Currentzis verlangt viel von sich und seinen Musikern
Currentzis sieht sich als Primus inter pares, als Teil einer Gemeinschaft von Musikern. Und für die und die Musik ist er immer bereit alles zu geben. Und das verlangt er auch von seinen Kolleginnen und Kollegen vom SWR Symphonieorchester. Er macht es vor: Nur drei Stunden nach einer OP im Krankenhaus mit Vollnarkose sieht man ihn im Film entgegen dem Rat seiner Ärzte schon wieder auf der Bühne stehen und Bruckners neunte Sinfonie dirigieren.
"Bei seinem ersten Konzert waren wir quasi hinter der Bühne. Und durften schauen wie er da wirklich mit versteinertem Gesicht hinter der Bühne ist. Und dann rausgeht und man nichts sieht. Er dann auch 80 Minuten Bruckner durchsteht und hinterher fast zusammenbricht und sich quasi dem Orchester auch damals beim ersten gemeinsamen Musizieren zu zeigen, wie er wirklich für die Musik lebt."

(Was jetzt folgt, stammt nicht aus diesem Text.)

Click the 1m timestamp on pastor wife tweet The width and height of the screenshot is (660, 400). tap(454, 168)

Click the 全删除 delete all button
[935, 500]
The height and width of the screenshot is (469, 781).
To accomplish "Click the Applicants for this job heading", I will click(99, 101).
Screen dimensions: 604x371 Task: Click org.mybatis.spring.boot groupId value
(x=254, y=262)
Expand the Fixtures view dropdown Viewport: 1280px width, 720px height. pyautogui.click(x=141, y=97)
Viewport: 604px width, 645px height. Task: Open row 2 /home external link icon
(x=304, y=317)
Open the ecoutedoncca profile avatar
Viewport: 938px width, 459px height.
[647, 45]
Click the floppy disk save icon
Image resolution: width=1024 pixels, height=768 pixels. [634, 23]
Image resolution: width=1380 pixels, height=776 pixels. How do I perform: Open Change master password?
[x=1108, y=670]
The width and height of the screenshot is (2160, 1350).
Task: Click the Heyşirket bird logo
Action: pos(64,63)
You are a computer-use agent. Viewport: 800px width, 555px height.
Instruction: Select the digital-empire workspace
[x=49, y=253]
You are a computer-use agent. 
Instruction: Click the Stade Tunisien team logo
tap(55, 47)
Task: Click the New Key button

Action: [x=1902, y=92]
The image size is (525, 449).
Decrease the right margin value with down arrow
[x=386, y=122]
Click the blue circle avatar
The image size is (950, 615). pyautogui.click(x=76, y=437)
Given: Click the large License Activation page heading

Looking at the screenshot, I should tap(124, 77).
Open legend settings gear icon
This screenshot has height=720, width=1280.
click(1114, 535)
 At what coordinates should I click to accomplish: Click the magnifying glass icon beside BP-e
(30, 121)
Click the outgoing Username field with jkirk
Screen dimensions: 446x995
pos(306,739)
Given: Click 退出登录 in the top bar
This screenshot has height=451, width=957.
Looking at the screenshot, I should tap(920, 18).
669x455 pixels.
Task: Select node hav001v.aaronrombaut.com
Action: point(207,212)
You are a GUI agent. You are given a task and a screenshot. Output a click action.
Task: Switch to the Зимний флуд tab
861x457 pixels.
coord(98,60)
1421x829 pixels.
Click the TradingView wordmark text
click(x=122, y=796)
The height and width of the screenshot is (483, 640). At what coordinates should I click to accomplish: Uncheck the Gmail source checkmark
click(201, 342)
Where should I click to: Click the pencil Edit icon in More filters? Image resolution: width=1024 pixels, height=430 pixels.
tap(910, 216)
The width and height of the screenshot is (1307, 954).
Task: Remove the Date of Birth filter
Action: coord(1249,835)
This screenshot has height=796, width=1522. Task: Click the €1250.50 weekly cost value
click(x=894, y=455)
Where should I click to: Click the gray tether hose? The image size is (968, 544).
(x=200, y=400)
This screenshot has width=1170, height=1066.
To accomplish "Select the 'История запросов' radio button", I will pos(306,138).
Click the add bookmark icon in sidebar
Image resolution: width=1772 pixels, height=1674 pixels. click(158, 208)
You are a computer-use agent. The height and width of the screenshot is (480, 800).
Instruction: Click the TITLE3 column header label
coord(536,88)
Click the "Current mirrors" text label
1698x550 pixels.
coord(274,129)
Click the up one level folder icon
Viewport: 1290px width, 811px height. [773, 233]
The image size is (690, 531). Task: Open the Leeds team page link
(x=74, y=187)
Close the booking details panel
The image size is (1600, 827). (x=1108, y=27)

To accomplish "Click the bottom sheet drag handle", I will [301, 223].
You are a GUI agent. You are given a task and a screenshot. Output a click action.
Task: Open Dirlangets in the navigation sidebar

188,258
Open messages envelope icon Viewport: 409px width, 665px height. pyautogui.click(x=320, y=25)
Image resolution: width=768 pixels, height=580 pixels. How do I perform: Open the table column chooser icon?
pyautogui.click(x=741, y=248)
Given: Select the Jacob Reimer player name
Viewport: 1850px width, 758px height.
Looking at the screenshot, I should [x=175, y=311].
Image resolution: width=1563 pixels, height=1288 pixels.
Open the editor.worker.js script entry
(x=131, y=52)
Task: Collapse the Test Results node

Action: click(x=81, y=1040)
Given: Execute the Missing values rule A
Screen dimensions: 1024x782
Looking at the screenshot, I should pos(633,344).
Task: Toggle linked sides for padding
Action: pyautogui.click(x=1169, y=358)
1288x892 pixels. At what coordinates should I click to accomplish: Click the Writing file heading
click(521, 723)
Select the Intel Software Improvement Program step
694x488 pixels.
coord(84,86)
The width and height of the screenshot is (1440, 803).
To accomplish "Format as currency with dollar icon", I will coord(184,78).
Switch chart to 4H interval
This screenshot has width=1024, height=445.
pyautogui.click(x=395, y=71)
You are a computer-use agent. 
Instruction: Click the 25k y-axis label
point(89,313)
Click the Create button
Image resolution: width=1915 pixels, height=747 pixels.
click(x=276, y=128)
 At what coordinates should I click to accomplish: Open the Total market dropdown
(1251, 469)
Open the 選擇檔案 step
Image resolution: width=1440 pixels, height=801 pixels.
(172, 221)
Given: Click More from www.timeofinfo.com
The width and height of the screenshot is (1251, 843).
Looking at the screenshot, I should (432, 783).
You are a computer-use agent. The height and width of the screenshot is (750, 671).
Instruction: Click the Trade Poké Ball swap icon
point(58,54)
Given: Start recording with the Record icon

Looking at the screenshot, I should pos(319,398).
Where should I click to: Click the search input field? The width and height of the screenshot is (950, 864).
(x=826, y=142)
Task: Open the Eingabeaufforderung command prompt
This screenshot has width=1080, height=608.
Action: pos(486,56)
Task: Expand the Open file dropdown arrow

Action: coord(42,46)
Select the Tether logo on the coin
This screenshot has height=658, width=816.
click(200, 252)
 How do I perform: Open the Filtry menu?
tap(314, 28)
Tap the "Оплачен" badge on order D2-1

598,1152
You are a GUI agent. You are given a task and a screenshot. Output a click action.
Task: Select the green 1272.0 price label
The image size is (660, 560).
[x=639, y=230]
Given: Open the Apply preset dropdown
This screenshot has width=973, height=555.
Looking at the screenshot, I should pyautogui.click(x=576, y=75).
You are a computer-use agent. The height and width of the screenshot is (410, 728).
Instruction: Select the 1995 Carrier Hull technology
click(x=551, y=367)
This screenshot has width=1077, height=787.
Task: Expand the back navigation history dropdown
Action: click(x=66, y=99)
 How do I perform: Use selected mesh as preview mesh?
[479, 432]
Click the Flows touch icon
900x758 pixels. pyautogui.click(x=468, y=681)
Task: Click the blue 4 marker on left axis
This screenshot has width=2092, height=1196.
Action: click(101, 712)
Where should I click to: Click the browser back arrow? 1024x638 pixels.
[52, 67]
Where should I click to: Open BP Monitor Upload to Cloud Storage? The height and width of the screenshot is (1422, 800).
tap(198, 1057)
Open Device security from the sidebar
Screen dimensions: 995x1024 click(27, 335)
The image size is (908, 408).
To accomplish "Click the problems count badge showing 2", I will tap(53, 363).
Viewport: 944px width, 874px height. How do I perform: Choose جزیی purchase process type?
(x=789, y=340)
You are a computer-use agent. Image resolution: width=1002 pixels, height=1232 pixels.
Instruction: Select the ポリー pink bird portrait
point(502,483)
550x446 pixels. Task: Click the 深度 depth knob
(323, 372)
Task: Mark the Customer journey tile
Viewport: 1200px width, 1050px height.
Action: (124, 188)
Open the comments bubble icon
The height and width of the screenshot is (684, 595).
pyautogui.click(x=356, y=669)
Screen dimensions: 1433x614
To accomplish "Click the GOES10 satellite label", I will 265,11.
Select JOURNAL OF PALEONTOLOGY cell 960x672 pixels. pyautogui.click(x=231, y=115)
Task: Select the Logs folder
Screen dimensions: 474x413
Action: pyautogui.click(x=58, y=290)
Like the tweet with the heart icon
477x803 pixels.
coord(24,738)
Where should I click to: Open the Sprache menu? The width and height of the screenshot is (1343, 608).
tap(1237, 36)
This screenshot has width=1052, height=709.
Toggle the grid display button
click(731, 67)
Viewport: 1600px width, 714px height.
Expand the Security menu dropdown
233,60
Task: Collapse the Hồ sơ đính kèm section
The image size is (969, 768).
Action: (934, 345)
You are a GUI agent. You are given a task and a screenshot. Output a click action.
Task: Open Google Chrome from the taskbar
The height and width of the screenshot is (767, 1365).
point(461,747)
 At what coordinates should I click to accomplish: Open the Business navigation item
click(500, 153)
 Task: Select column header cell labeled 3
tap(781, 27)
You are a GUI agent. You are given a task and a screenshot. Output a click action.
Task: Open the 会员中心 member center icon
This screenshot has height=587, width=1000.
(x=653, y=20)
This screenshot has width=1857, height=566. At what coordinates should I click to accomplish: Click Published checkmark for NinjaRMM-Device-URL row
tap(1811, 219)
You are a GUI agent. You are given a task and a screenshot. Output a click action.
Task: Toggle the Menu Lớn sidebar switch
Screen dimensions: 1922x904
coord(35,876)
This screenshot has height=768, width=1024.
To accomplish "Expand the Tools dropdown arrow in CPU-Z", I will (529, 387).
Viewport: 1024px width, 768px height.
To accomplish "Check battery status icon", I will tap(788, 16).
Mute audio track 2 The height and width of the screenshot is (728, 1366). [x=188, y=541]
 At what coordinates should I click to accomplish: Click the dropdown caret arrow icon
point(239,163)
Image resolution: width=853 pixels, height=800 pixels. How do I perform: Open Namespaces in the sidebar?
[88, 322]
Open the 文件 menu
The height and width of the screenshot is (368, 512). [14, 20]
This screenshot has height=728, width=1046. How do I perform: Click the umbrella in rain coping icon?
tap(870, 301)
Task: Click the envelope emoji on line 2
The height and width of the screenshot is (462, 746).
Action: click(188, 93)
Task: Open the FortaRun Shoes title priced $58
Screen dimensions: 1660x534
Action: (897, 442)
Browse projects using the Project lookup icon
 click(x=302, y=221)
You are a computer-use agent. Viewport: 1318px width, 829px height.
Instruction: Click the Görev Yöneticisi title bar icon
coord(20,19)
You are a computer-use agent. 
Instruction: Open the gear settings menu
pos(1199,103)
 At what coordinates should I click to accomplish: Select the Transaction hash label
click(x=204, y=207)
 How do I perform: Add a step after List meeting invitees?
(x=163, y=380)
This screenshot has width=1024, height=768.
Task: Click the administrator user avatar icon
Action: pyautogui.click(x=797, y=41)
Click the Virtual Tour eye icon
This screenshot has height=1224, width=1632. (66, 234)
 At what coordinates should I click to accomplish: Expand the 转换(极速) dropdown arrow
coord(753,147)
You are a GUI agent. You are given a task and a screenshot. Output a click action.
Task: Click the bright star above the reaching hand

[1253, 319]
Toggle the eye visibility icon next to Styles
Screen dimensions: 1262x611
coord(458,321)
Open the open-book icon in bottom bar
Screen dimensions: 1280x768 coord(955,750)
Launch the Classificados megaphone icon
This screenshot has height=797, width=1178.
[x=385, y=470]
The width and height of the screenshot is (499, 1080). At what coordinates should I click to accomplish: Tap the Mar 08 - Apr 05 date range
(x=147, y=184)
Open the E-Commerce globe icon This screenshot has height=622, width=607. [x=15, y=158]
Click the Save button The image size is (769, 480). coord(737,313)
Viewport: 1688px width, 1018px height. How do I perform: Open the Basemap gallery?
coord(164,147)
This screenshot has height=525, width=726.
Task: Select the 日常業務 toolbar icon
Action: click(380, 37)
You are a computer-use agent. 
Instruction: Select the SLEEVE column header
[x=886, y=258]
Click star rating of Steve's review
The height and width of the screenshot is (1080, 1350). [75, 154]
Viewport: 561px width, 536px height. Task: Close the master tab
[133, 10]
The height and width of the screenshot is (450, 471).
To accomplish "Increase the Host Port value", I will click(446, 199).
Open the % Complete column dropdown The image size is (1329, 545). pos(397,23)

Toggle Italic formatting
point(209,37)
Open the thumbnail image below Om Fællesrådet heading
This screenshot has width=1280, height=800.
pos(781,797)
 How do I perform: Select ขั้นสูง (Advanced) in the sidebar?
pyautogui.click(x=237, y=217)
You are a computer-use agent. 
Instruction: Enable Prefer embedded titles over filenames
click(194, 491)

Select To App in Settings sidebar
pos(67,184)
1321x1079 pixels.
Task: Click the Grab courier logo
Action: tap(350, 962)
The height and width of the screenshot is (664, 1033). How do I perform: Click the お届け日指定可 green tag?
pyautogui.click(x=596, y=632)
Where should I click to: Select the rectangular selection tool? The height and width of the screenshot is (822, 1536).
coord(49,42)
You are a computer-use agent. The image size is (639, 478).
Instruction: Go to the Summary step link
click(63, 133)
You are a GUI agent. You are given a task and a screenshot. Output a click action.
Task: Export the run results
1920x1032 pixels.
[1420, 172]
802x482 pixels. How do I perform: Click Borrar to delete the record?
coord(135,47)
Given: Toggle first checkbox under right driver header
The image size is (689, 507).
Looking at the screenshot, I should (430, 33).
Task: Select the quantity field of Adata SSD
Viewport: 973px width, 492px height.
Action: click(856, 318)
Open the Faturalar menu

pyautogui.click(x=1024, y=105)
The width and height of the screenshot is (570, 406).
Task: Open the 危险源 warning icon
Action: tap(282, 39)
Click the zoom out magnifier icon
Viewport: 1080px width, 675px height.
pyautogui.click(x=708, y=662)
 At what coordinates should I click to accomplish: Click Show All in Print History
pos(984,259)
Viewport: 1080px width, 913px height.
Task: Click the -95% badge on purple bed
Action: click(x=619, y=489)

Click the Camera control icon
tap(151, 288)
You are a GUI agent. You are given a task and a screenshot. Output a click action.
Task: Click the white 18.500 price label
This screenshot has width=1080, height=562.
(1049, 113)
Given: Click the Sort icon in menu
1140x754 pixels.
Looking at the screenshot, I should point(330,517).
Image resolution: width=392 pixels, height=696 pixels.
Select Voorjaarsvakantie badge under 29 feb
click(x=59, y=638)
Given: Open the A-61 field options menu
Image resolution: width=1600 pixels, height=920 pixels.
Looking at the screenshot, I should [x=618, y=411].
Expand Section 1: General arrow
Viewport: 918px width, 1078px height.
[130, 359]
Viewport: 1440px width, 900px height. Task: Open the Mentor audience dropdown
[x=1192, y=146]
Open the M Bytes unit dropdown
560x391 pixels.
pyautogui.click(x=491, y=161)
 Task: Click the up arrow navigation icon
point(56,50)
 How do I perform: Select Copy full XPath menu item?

Ein Leben für die Musik - bei Teodor Currentzis darf man diese an sich eher abgegriffene Floskel tatsächlich wörtlich nehmen. Das geht soweit, dass er bis heute praktisch nichts von der Stadt Perm mitbekommen hat, wo er seit sechs Jahren lebt und arbeitet. Ob das allerdings auch für seine neue Wirkungsstätte Stuttgart gelten wird, bleibt abzuwarten. Fest steht aber, dass er dort schon zufällig in einen Demonstrationszug geraten ist, wo man ihn gleich erkannt hat, den Rebell der Klassikszene, und zum Mit-Protestieren eingeladen hat. Currentzis lehnte ab: Er demonstriert lieber im Konzertsaal mit seinem SWR Symphonieorchester, wie man auch bei oft gespielten Werken in Sphären vordringen kann, die nie ein Mensch zuvor gehört hat. Gemeinsam, unerbittlich und in gewissem Sinne perfekt - oder sogar darüber hinaus.